Seventy-one: Cold turkey

"You," Mr Raring shook a finger at me, opening the door to the fire escape and nodding for me to go first, "have just solved one of the mysteries that has plagued our office. We thought it was one of the other office girls. Do you know that you almost made the company fold in one night, which had a huge blow on our economy. So many of those men were board members."

"So? They deserved it. They'd all played with my body, thinking I would be too scared to do anything about it. It's just that I wasn't pretty enough for them to actually screw me like they did to the other girls. What they did was bad enough. They each got their own just desserts."

"So," Mr Raring took a deep breath, "you ought to have become a special agent of some sort. When we get out, I might even recommend they recruit you for it. You have the eye and the clear head for it. By the way, you wouldn't happen to know anything about who the seller of secret intelligence that we managed to track to the office was? We couldn't pin down the actual person who did it."

Cocking my head as we went down the stairs, I could feel the muscles up the side of my head tightening up. The withdrawal symptoms were starting to get worse. I swallowed back some sticky saliva that smelt of vomit.

Think, think.

"What was the secret intelligence?"

"They were the identities and names of undercover agents in another country, as well as the plans for the defence grid for the security of the Department of Defence's building."

I paused to catch my breath and sit down on a step. I was sweating worse than a pig and felt so hot that I might burn up. I needed water, but knew we had none. Sweat drops tasted salty and I could smell blood at the back of my throat.

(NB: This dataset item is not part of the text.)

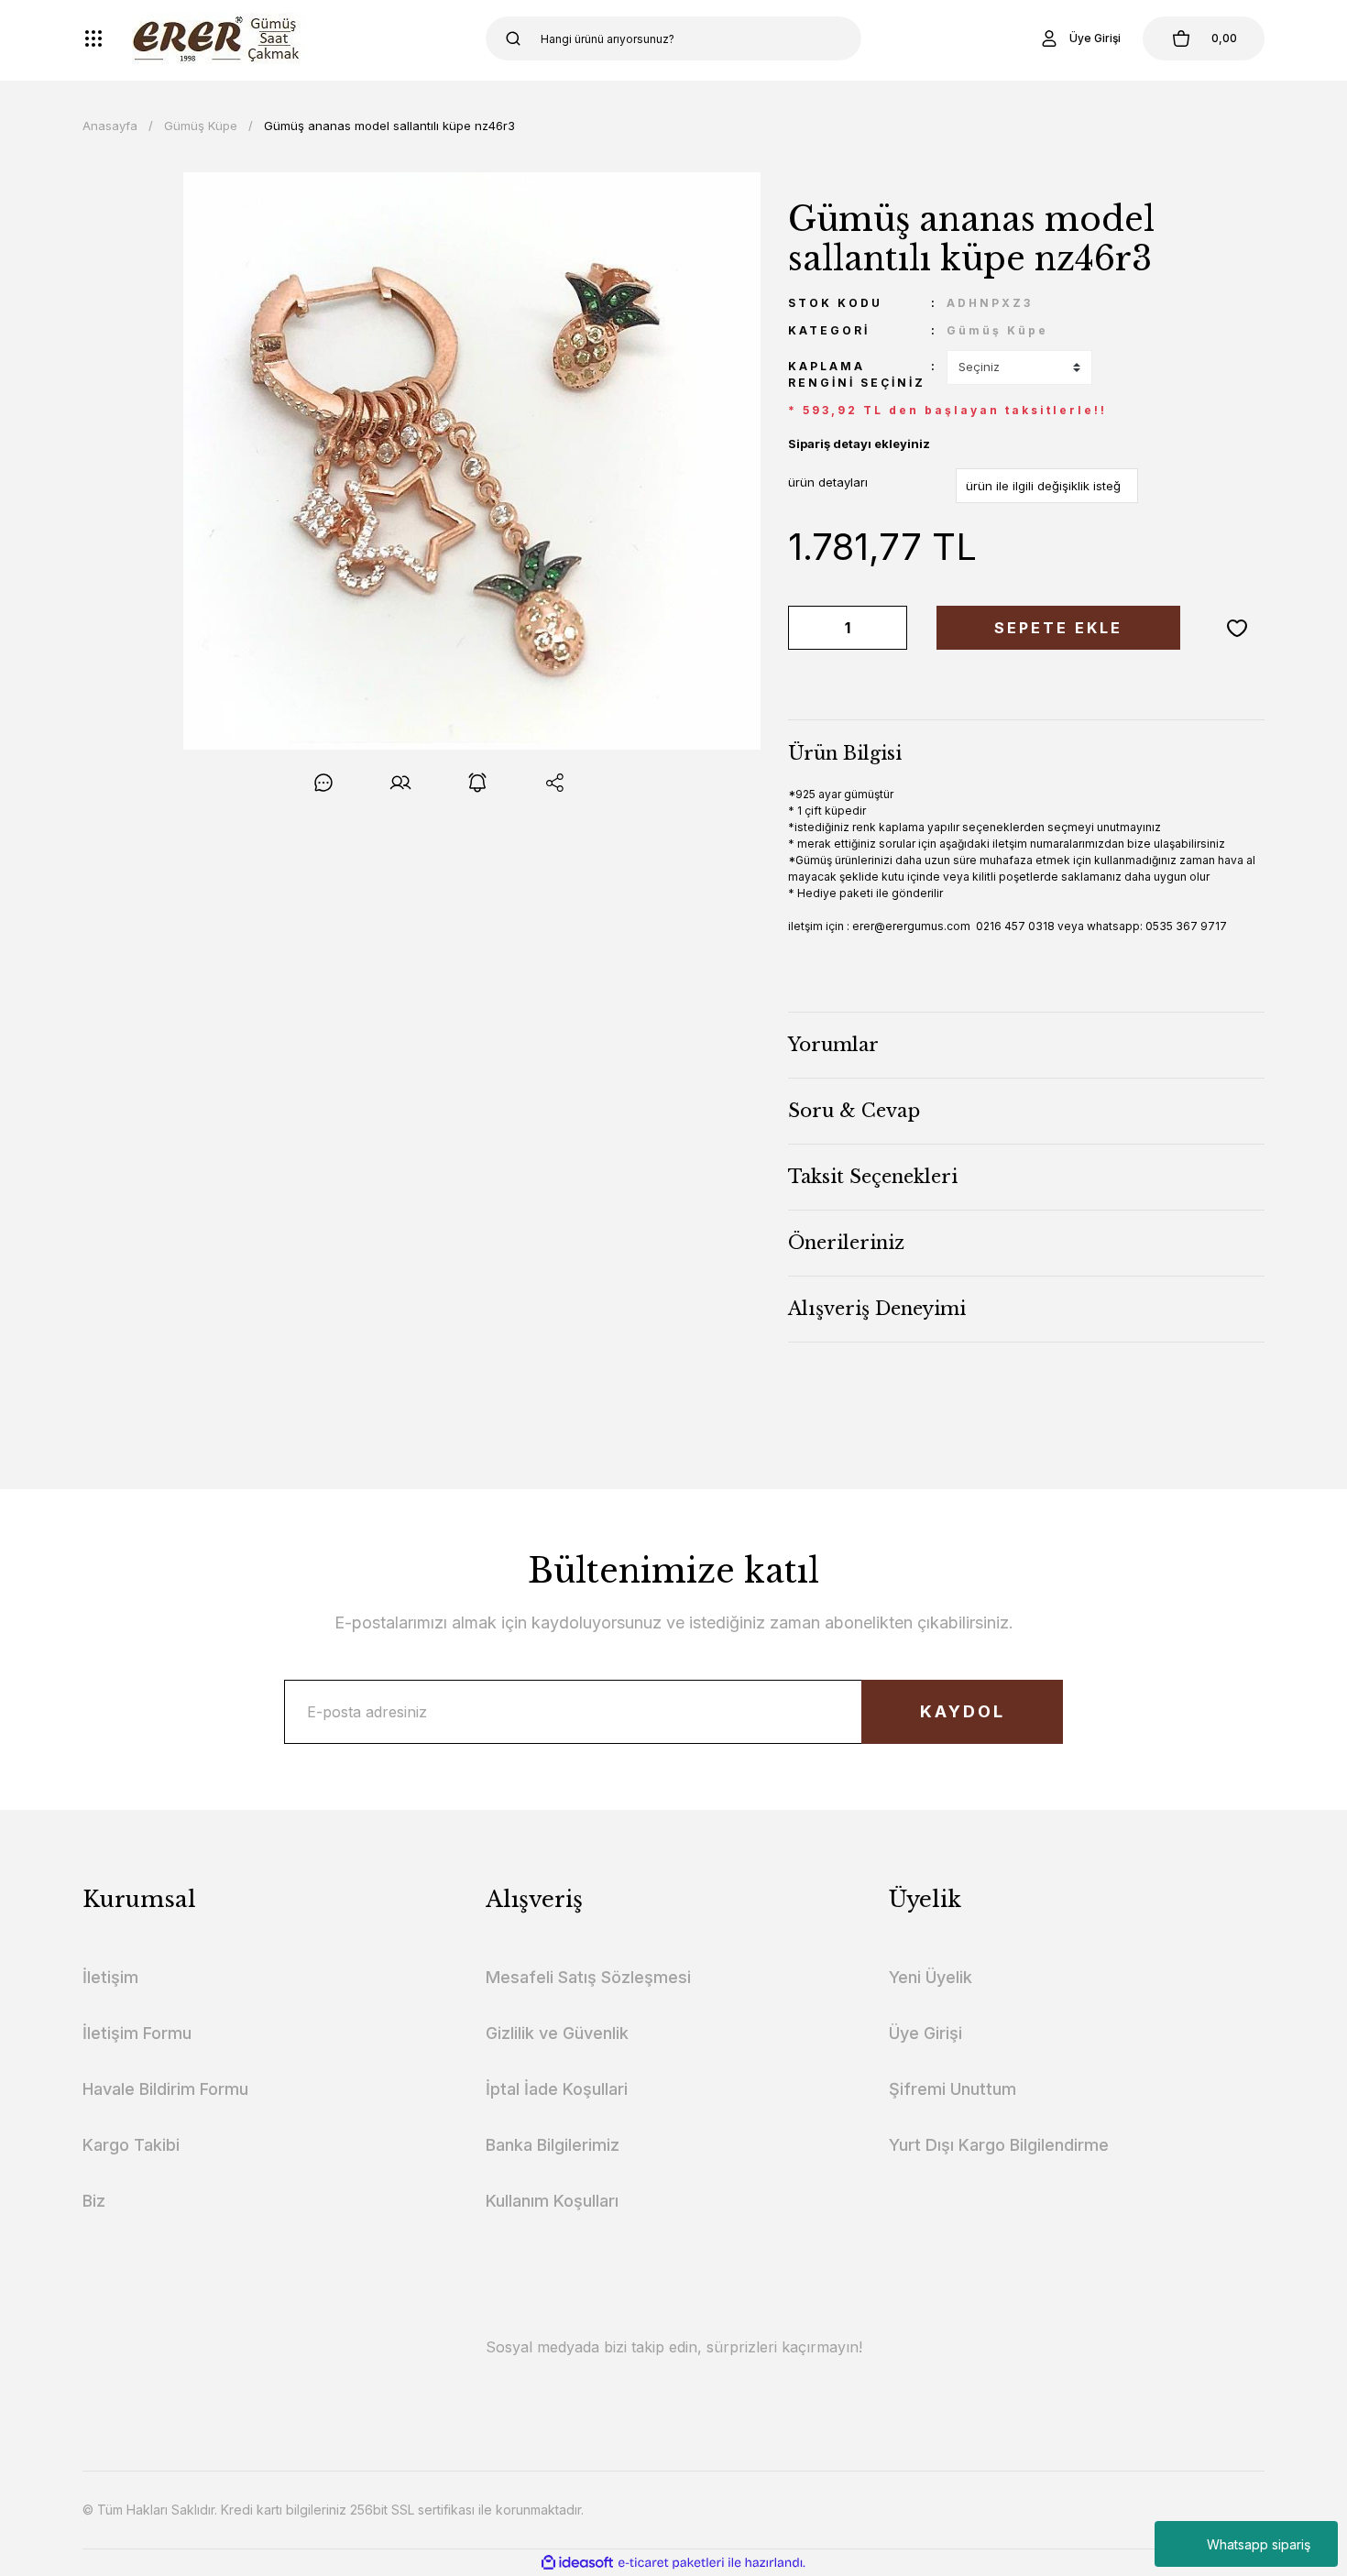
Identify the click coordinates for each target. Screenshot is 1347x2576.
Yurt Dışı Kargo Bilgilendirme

"Jean? Are you feeling all right?"

Another cramp hit me and I tried not to groan. I may have cried out loud and Mr Raring clapped his hand over my mouth. We had no idea who might be in the area, but it hurt so much. I tried to concentrate on Mr Raring's question about the espionage case.

"Is the Department of Defence building a sort of trapezium shape with parallelograms on either side and a moat?" I gasped.

"Ye-es," Mr Raring said, trying to help me down to a landing so I could lie down on my side and curl up into a more comfortable position. "Don't tell me that was you."

I slammed my fist against the concrete several times and not just out of pain. Out of frustration too.

"I always wondered about that," I said through my gritted teeth. "It was too suspicious. Damn it. He really did trick me. I thought he was nice and friendly and I was just trying to help, but he tricked me. I knew it. They were all good for nothing, rotten bastards in there. He set me up to take the fall and nearly made me betray my own country."

"Who was it?"

"Alfred Barrel, the CEO," another wave of cramps hit me and I bit my arm, so that I didn't yell. I spoke fast through my teeth. "I did exactly what he told me, except his plan had a flaw in it, so I altered it. If I hadn't changed his plan, it would have all come back to me, wouldn't it? He said it was all hypothetical and they were just testing the newest computers' abilities, sending through rubbish information. It's a good thing I altered it and then crashed the network and the internet afterward, isn't it? He thought the virus was in the information he gave me. Told me it wasn't my fault. He didn't even do anything when I resigned or complained about the panty lovers. Maggot breathed slime ball. He probably knew all about everything and was using me as a disgruntled employee scapegoat. What an idiot I was. So the information did get through?"

"Not all of it. Some of it was corrupted, but it was enough for our enemies," Mr Raring waved his arm around us at the building we were in. "More information did manage to get through another time though. He must have sent it again later. The Boskies have really been planning this for years, haven't they? I might need you to testify in court one day."

"If I survive," I grunted. My head felt like it was going to explode and black sparkles were gathering at the corners of my vision. Another cramp, worse than all the previous ones and I felt myself slipping away.

"Jean," he patted my cheeks, "stay with me."

"If they come for us and this is a trap," I gasped through my pain, and threw up. I watched my vision turning to black, "you go and hide. Hide behind that corkboard. Don't stay and get caught. They might - kill you."

"Jean," his voice faded into the dark when the pain grew into a mountain too big for me to handle.